Traced child events were notified without signaling the parent.

This property was removed in NetBSD-8.0 and had no users.

This change simplifies the signal code, removing dead branches.

NFCI
2019-06-21 01:03:51 +00:00
kamil f32d6f14d4 Add support for KTR logs of SIGTRAP for TRAP_CHILD events
Previously it was disabled due to vfork(2) synchronization issues.
These problems are now gone.

While there, set l_vforkwaiting to false in posix_spawn. This is not very
needed but it does not make harm to keep it initialized explicitly.
2019-06-18 23:53:55 +00:00
kamil 293d38fbef Correct inversed condition for dying process in sigswitch()
If a process is exiting and it was not asked to relock proc_lock, do not
free the mutex as it causes panic. This bug is a timing bug as the faulty
condition is not deterministic and fires only somtimes, but is quickly
triggerable when executed in an infinite loop.

Detected and reported with LLDB test-suite by <mgorny>
2019-06-13 00:07:19 +00:00
kamil bcb2d04797 Stop trying to inform debugger about events from an exiting child
Do not emit signals to parent for if a process is demising:

 - fork/vfork/similar
 - lwp created/exited
 - exec
 - syscall entry/exit

With these changes Go applications can be traced without a clash under
a debugger, at least without deadlocking always. The culprit reason was
an attempt to inform a debugger in the middle of exit1() call about
a dying LWP. Go applications perform exit(2) without collecting threads
first.
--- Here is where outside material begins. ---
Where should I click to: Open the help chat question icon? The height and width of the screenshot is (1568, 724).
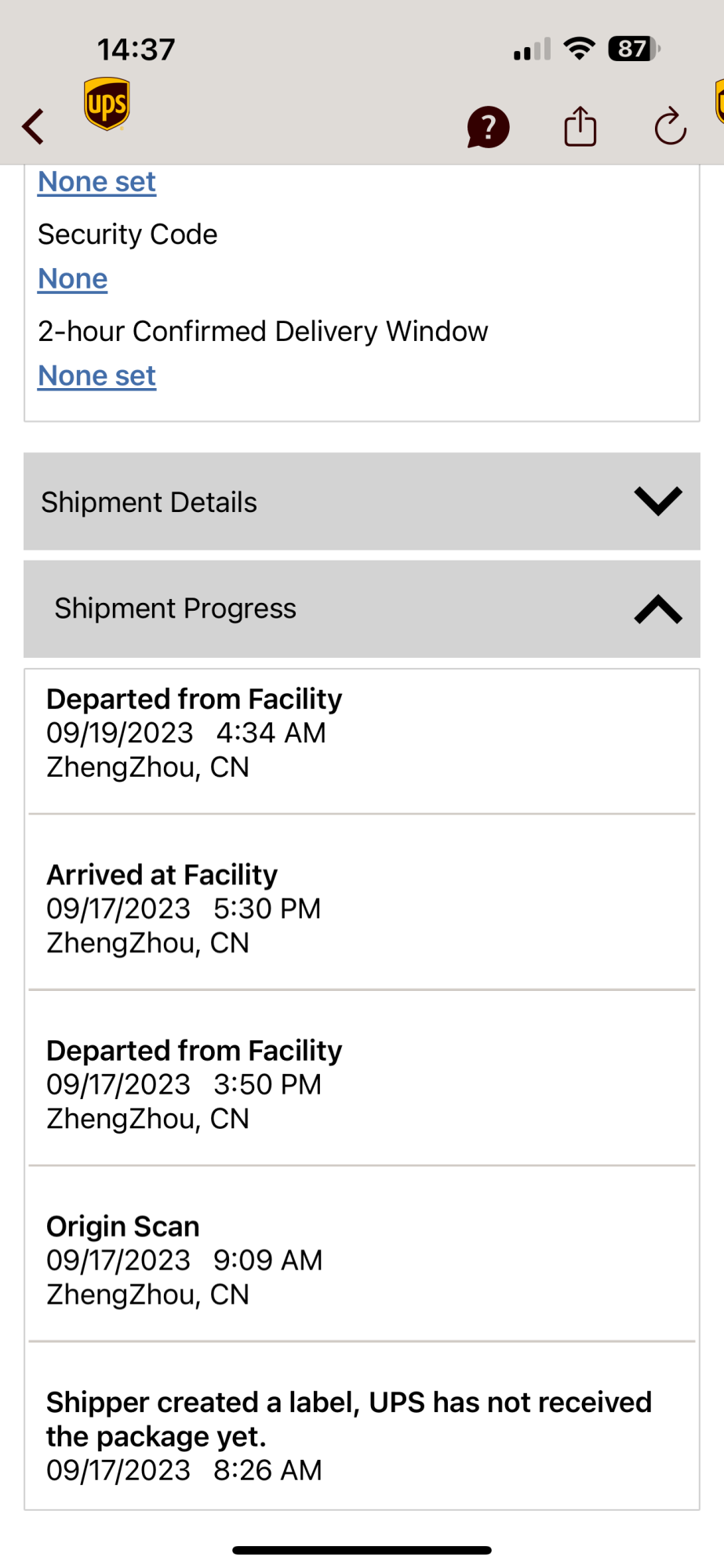click(488, 127)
Verified with GDB and picotrace-based utilities like sigtracer.

PR kern/53120
PR port-arm/51677
PR bin/54060
PR bin/49662
PR kern/52548
2019-06-04 11:54:03 +00:00
kamil 7dee562254 Ship with syscall information with SIGTRAP TRAP_SCE/TRAP_SCX for tracers
Expand siginfo_t (struct size not changed) to new values for
SIGTRAP TRAP_SCE/TRAP_SCX events.

 - si_sysnum  -- syscall number (int)
 - si_retval  -- return value (2 x int)
 - si_error   -- error code (int)
 - si_args    -- syscall arguments (8 x uint64_t)

TRAP_SCE delivers si_sysnum and si_args.

TRAP_SCX delivers si_sysnum, si_retval, si_error and si_args.
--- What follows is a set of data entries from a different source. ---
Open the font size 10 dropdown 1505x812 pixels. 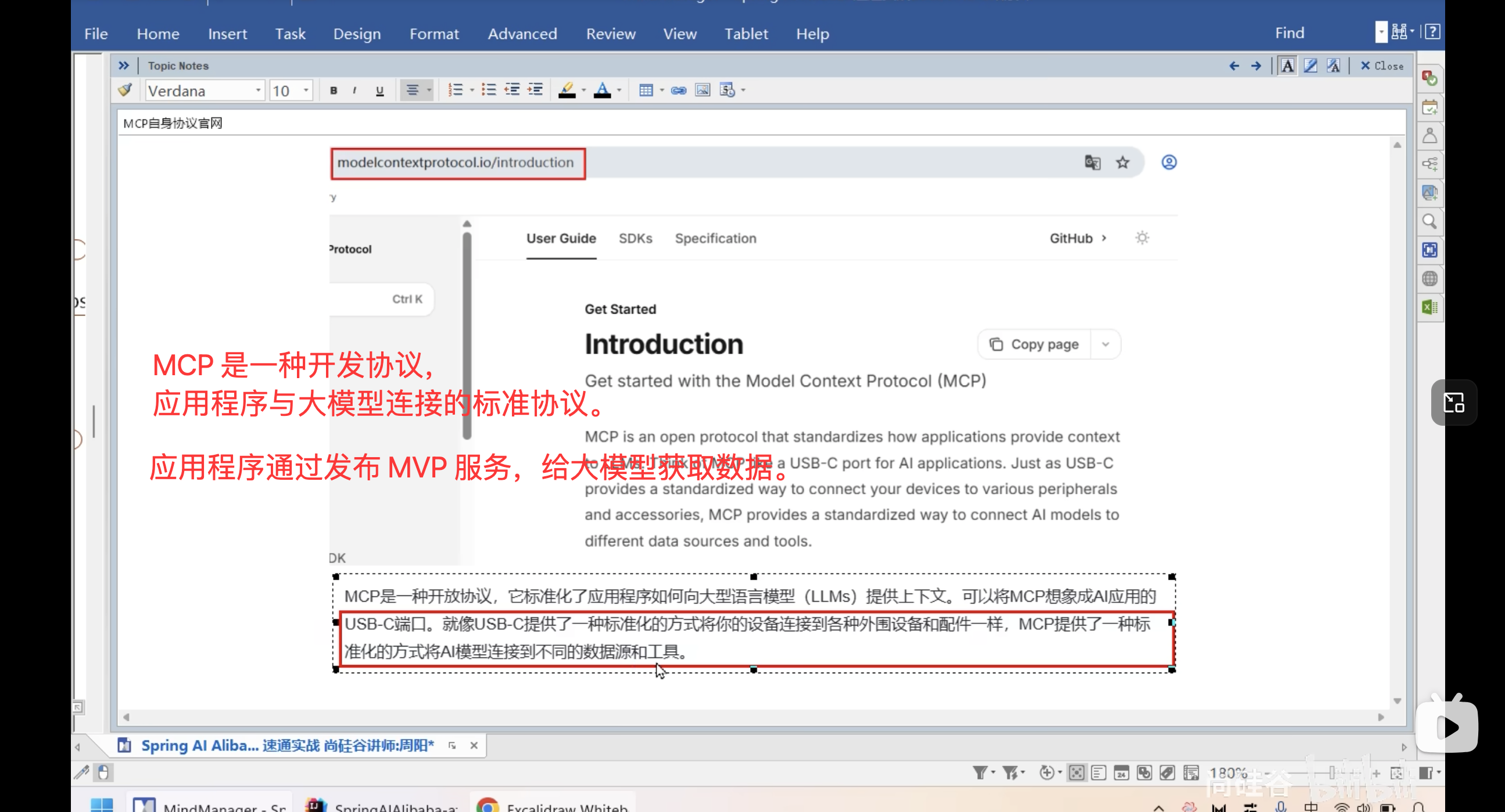[306, 90]
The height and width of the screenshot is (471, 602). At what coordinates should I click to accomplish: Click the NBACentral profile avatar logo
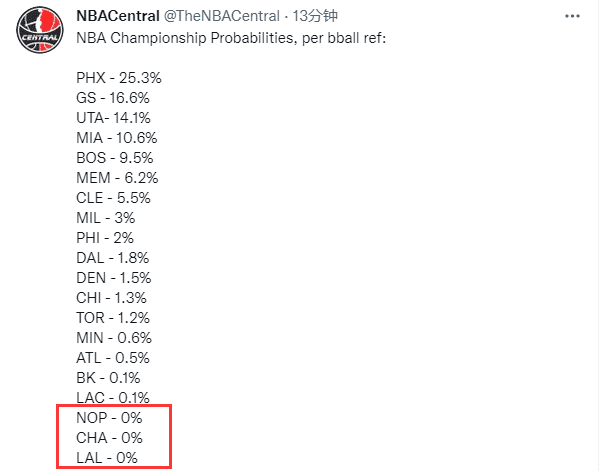(40, 37)
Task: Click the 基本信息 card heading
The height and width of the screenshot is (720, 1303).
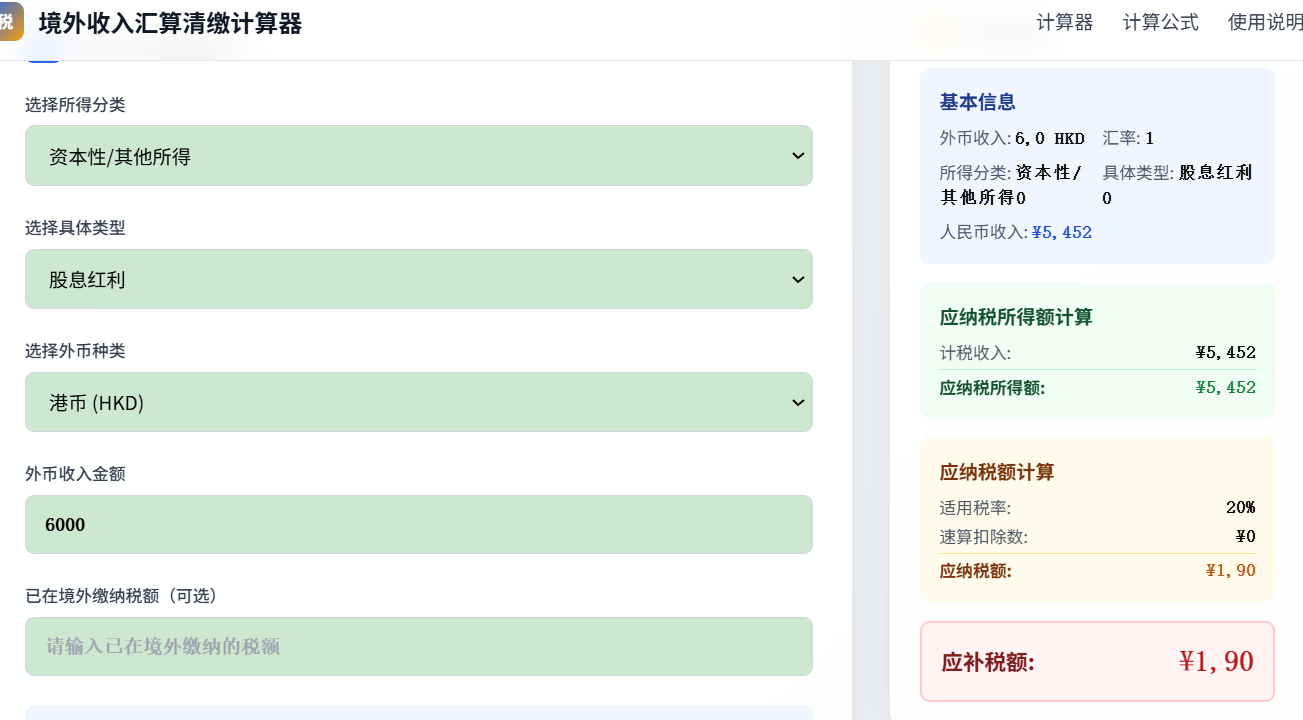Action: coord(977,102)
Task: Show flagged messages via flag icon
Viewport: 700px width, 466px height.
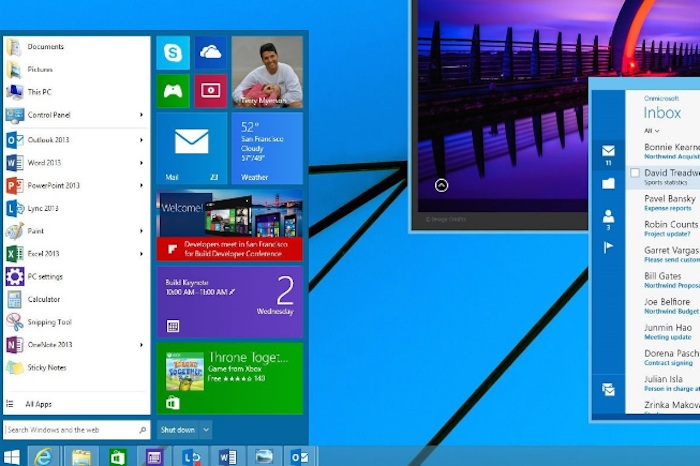Action: pyautogui.click(x=608, y=248)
Users: debuggers (like GDB) and syscall tracers (like strace, truss).

This MI interface is similar to the Linux kernel proposal of
PTRACE_GET_SYSCALL_INFO by the strace developer team.
2019-05-06 08:05:03 +00:00
kamil efd4138069 Register KTR events for debugger related signals
Register signals for:

 - crashes (FPE, SEGV, FPE, ILL, BUS)
 - LWP events
 - CHLD (FORK/VFORK/VFORK_DONE) events -- temporarily disabled
 - EXEC events

While there refactor related functions in order to simplify the code.
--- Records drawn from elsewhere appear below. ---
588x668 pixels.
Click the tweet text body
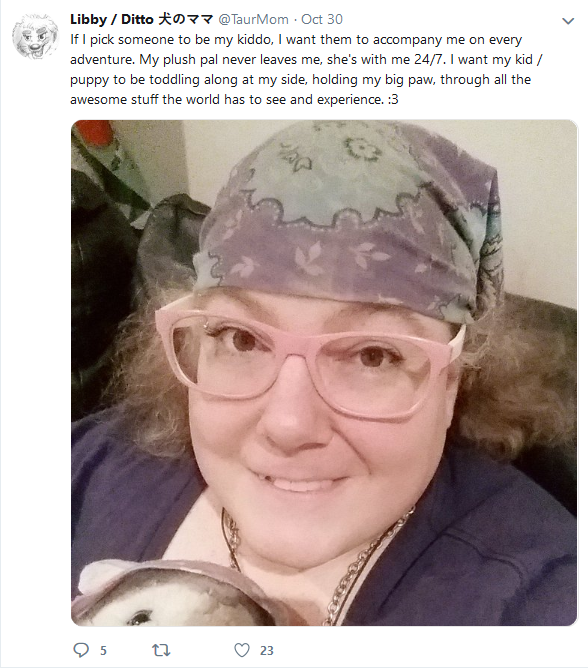click(x=306, y=69)
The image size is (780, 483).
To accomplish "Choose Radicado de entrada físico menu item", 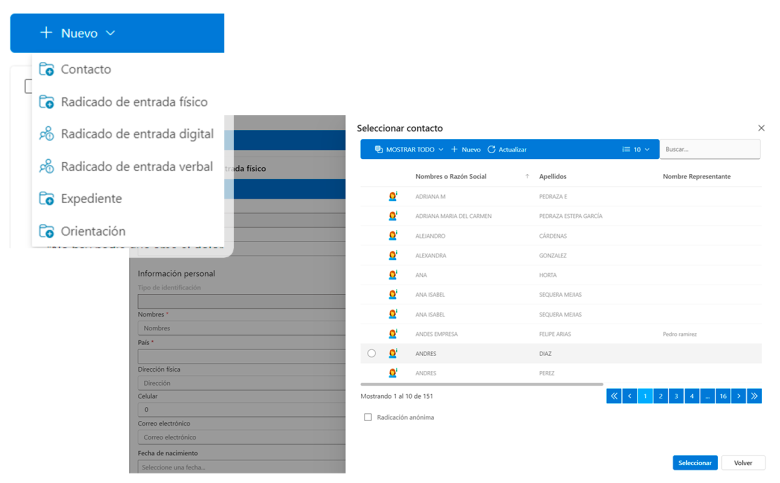I will point(134,102).
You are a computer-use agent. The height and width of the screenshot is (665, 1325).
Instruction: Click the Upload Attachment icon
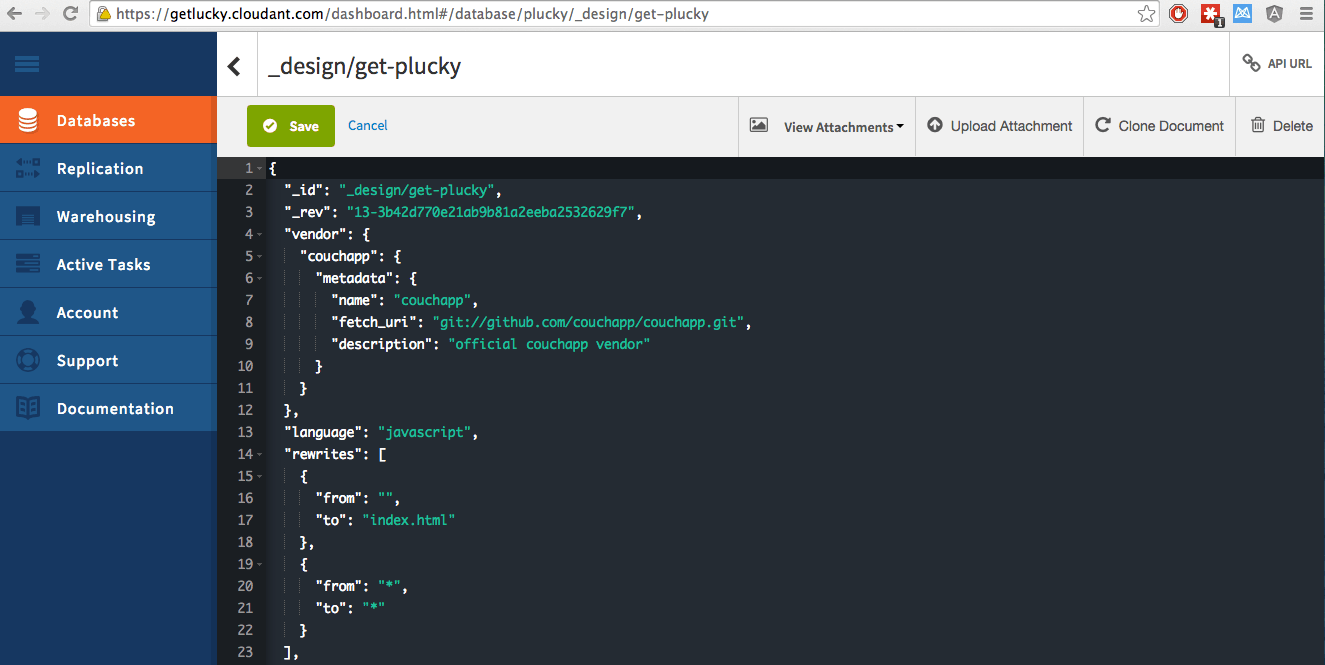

Add missing comment documentation for recently added kernel functions.
2019-05-03 22:34:21 +00:00
kamil ac37cdce0c Introduce fixes for ptrace(2)
Stop disabling LWP create and exit events for PT_SYSCALL tracing.
PT_SYSCALL disabled EXEC reporting for legacy reasons, there is no need
to repeat it for LWP and CHLD events.

Pass full siginfo from trapsignal events (SEGV, BUS, ILL, TRAP, FPE).
This adds missing information about signals like fault address.

Set ps_lwp always.

Before passing siginfo to userland through p_sigctx.ps_info, make sure
that it was zeroed for unused bytes. LWP and CHLD events do not set si_addr
and si_trap, these pieces of information are passed for crashes (like
software breakpoint).

LLDB crash reporting works now correctly:

(lldb) r
Process 552 launched: '/tmp/a.out' (x86_64)
Process 552 stopped
* thread #1, stop reason = signal SIGSEGV: invalid address (fault address: 0x123456)
2019-05-02 22:23:49 +00:00
kamil 6386bed56f Assert that debugger event is triggered only for userland LWP
All passing ATF ptrace(2) tests still pass.
2019-05-01 21:52:35 +00:00
kamil f93c604b79 Correct handling of corner cases in fork1(9) code under a debugger
Correct detaching and SIGKILLing forker and vforker in the middle of its
operation.
2019-05-01 18:01:54 +00:00
kamil d55073af77 Add eventswitch() in signal code
Route all crash and debugger related signal through eventswitch(), that
calls sigswitch() with preprocessed arguments.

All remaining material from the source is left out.